The mRNA expression levels of PDGFB and PDGFRB showed a good correlation. This indicates that the fusion protein, which is processed by the COL1A1-PDGFB transcripts, functions as a ligand for PDGFRB. The expression level varied, and in our PCR system, the expression level was below the detectable level in five of 26 available cases. There was no correlation between the PDGFRB expression level and histologic subtype of dermatofibrosarcoma protuberans. As mentioned earlier, dermatofibrosarcoma protuberans with fibrosarcomatous areas shows more aggressive clinical course than ordinary dermatofibrosarcoma protuberans. Histologically, dermatofibrosarcoma protuberans with fibrosarcomatous areas shows higher proliferative activity (higher mitotic rate or MIB-1 labeling index) than ordinary dermatofibrosarcoma protuberans.23, 29, 30 Since no correlation was observed between the mRNA expression level of PDGFB/PDGFRB and the histologic subtype, the fibrosarcomatous transformation of dermatofibrosarcoma protuberans is thought to be caused by mechanisms such as the TP53 gene mutation29, 31 or microsatellite instability31 rather than the generation of the fusion gene and the activation of its downstream PDGFRB signaling pathway.

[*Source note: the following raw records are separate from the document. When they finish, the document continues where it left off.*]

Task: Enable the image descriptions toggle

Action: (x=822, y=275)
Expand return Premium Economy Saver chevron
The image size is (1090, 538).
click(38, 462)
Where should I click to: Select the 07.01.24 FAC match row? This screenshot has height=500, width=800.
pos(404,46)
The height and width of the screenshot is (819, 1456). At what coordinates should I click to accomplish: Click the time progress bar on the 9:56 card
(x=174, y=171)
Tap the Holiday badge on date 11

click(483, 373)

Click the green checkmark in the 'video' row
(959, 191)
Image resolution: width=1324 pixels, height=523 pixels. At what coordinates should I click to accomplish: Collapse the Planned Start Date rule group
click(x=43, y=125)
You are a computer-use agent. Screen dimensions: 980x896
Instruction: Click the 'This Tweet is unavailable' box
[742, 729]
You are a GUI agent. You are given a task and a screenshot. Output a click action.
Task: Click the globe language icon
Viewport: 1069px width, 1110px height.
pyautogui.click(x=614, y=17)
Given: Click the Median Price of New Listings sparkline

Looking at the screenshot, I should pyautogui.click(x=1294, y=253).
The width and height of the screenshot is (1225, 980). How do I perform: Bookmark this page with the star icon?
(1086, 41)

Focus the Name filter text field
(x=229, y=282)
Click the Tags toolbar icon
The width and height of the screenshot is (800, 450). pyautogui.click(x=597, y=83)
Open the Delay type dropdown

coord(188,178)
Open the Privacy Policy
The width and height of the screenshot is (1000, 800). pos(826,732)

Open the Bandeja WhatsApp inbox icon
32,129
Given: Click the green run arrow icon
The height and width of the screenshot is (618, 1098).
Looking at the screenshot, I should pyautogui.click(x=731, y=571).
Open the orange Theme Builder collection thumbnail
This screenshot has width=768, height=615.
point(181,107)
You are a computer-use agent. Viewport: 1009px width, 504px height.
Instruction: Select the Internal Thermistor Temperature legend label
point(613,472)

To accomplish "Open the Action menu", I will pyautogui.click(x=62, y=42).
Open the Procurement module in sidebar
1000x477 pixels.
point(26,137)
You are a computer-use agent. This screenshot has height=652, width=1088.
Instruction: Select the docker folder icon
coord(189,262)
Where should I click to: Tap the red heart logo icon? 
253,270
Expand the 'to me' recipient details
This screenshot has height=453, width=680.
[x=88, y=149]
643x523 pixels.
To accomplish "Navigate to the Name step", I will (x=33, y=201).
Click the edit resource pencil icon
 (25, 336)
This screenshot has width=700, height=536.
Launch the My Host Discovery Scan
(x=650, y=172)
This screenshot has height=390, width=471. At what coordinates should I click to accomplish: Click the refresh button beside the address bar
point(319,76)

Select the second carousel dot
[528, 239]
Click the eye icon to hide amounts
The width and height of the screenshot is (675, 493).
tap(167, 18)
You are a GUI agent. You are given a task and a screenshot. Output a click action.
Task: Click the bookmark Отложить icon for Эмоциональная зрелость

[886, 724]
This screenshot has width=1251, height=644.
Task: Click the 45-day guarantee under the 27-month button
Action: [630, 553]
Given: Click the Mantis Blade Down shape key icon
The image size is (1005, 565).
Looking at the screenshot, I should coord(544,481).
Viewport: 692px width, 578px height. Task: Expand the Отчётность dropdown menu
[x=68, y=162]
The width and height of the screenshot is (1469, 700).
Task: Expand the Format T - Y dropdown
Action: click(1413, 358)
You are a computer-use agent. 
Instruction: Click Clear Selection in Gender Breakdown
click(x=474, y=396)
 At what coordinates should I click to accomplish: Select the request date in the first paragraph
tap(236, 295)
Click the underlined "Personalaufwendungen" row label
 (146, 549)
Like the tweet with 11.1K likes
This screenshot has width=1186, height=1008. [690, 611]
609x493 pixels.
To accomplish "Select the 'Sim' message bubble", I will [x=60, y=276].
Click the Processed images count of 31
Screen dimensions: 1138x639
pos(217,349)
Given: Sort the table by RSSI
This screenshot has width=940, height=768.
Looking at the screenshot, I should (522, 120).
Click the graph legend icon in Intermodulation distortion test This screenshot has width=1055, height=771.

The optimal treatment option for dermatofibrosarcoma protuberans is complete surgical resection with wide margins. Recently, a limited number of clinical reports have suggested that imatinib, a potent and specific inhibitor of several protein-tyrosine kinases, including PDGFRB, can induce regression in patients with unresectable, recurrent, or metastatic dermatofibrosarcoma protuberans.3, 4, 5, 6 Maki et al3 and McArthur et al5 demonstrated that cases with no evidence of t(17;22) showed poor response to imatinib. However, some cases that carried a definite t(17;22) also showed a relatively poor response. Our study did not include patients treated with imatinib; therefore, further studies are needed to clarify the relationship between the clinical response to imatinib and PDGFRB expression level.

In summary, we detected the COL1A1-PDGFB fusion transcripts by using tumor specimens from 42 patients with dermatofibrosarcoma protuberans and dermatofibrosarcoma protuberans-related tumors. In addition, we investigated gene copy numbers of the PDGFB gene and the expression level of PDGFB/PDGFRB mRNA by using a quantitative real-time PCR system. The gene copy numbers of the tumor samples were significantly increased than those of the adjacent normal tissue samples. PDGFB mRNA expression was detected in all analyzed samples and a correlation was observed between the PDGFB and PDGFRB mRNA expression. These results indicate that the fusion protein, which is processed by the COL1A1-PDGFB transcripts, functions as a ligand for PDGFRB. This study demonstrated that the generation of the COL1A1-PDGFB fusion transcripts and the activation of the downstream PDGFB/PDGFRB signaling pathway were involved in tumorigenesis of dermatofibrosarcoma protuberans.